— Data to use —
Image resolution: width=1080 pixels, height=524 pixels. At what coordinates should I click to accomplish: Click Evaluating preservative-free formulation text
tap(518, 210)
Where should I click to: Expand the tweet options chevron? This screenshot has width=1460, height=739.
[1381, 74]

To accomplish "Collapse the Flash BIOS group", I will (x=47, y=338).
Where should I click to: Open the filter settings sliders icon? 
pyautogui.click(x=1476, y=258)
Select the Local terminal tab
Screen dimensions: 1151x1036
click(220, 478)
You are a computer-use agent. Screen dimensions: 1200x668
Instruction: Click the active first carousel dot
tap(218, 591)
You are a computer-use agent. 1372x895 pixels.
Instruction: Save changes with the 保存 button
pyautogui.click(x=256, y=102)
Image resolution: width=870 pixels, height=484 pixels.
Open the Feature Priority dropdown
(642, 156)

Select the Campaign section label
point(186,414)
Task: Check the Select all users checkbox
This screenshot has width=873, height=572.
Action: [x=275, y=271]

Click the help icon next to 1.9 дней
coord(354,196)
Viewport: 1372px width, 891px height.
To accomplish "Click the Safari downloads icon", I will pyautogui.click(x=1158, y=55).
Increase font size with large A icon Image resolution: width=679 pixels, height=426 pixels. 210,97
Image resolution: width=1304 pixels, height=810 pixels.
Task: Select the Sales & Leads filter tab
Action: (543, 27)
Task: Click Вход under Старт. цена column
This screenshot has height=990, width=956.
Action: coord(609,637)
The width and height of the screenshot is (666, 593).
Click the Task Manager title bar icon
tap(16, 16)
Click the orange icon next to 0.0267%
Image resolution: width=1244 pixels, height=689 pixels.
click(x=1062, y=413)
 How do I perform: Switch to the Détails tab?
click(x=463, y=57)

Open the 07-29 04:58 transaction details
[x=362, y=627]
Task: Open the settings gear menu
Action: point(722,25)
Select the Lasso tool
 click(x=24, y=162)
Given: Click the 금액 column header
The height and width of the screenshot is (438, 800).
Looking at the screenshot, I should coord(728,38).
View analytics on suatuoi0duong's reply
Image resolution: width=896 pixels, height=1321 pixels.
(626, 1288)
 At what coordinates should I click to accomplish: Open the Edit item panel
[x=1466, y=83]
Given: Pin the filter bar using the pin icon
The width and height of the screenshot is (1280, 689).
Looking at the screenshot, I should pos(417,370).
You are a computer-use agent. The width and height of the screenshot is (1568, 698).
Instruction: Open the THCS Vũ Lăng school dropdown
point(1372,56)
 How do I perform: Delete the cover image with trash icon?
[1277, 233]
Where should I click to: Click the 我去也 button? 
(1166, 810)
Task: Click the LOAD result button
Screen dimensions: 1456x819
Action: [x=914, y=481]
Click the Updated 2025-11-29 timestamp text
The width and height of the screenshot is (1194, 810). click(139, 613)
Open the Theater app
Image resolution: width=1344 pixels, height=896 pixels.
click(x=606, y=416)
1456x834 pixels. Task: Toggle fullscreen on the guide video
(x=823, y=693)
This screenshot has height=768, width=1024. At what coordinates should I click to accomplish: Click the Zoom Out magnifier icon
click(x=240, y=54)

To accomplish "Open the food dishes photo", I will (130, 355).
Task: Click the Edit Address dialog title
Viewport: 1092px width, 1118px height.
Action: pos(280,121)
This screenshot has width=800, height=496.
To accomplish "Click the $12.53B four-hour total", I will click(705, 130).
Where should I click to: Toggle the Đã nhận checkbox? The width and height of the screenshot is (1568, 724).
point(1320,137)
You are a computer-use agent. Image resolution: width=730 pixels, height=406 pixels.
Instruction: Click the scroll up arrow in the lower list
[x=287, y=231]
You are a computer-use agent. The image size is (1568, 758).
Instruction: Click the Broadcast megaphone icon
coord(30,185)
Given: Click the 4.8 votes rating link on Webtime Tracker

— Task description —
Please rewrite all the entries above, renaming "Instruction" to "Command" wherever it appears and leaving everything else unchanged.

— Exercise output —
Image resolution: width=1080 pixels, height=524 pixels. At what coordinates should I click to accomplish: Click Evaluating preservative-free formulation text
tap(518, 210)
Where should I click to: Expand the tweet options chevron? This screenshot has width=1460, height=739.
[1381, 74]

To accomplish "Collapse the Flash BIOS group", I will (x=47, y=338).
Where should I click to: Open the filter settings sliders icon? 
pyautogui.click(x=1476, y=258)
Select the Local terminal tab
Screen dimensions: 1151x1036
click(220, 478)
You are a computer-use agent. Screen dimensions: 1200x668
Command: Click the active first carousel dot
tap(218, 591)
You are a computer-use agent. 1372x895 pixels.
Command: Save changes with the 保存 button
pyautogui.click(x=256, y=102)
Image resolution: width=870 pixels, height=484 pixels.
Open the Feature Priority dropdown
(642, 156)

Select the Campaign section label
point(186,414)
Task: Check the Select all users checkbox
This screenshot has width=873, height=572.
Action: [x=275, y=271]

Click the help icon next to 1.9 дней
coord(354,196)
Viewport: 1372px width, 891px height.
To accomplish "Click the Safari downloads icon", I will pyautogui.click(x=1158, y=55).
Increase font size with large A icon Image resolution: width=679 pixels, height=426 pixels. 210,97
Image resolution: width=1304 pixels, height=810 pixels.
Task: Select the Sales & Leads filter tab
Action: (543, 27)
Task: Click Вход under Старт. цена column
This screenshot has height=990, width=956.
Action: coord(609,637)
The width and height of the screenshot is (666, 593).
Click the Task Manager title bar icon
tap(16, 16)
Click the orange icon next to 0.0267%
Image resolution: width=1244 pixels, height=689 pixels.
click(x=1062, y=413)
 How do I perform: Switch to the Détails tab?
click(x=463, y=57)

Open the 07-29 04:58 transaction details
[x=362, y=627]
Task: Open the settings gear menu
Action: point(722,25)
Select the Lasso tool
 click(x=24, y=162)
Given: Click the 금액 column header
The height and width of the screenshot is (438, 800).
Looking at the screenshot, I should coord(728,38).
View analytics on suatuoi0duong's reply
Image resolution: width=896 pixels, height=1321 pixels.
(626, 1288)
 At what coordinates should I click to accomplish: Open the Edit item panel
[x=1466, y=83]
Given: Pin the filter bar using the pin icon
The width and height of the screenshot is (1280, 689).
Looking at the screenshot, I should pos(417,370).
You are a computer-use agent. The width and height of the screenshot is (1568, 698).
Command: Open the THCS Vũ Lăng school dropdown
point(1372,56)
 How do I perform: Delete the cover image with trash icon?
[1277, 233]
Where should I click to: Click the 我去也 button? 
(1166, 810)
Task: Click the LOAD result button
Screen dimensions: 1456x819
Action: [x=914, y=481]
Click the Updated 2025-11-29 timestamp text
The width and height of the screenshot is (1194, 810). click(139, 613)
Open the Theater app
Image resolution: width=1344 pixels, height=896 pixels.
click(x=606, y=416)
1456x834 pixels. Task: Toggle fullscreen on the guide video
(x=823, y=693)
This screenshot has height=768, width=1024. At what coordinates should I click to accomplish: Click the Zoom Out magnifier icon
click(x=240, y=54)

To accomplish "Open the food dishes photo", I will (130, 355).
Task: Click the Edit Address dialog title
Viewport: 1092px width, 1118px height.
Action: pos(280,121)
This screenshot has width=800, height=496.
To accomplish "Click the $12.53B four-hour total", I will click(705, 130).
Where should I click to: Toggle the Đã nhận checkbox? The width and height of the screenshot is (1568, 724).
point(1320,137)
You are a computer-use agent. Image resolution: width=730 pixels, height=406 pixels.
Command: Click the scroll up arrow in the lower list
[x=287, y=231]
You are a computer-use agent. The image size is (1568, 758).
Command: Click the Broadcast megaphone icon
coord(30,185)
Given: Click the 4.8 votes rating link on Webtime Tracker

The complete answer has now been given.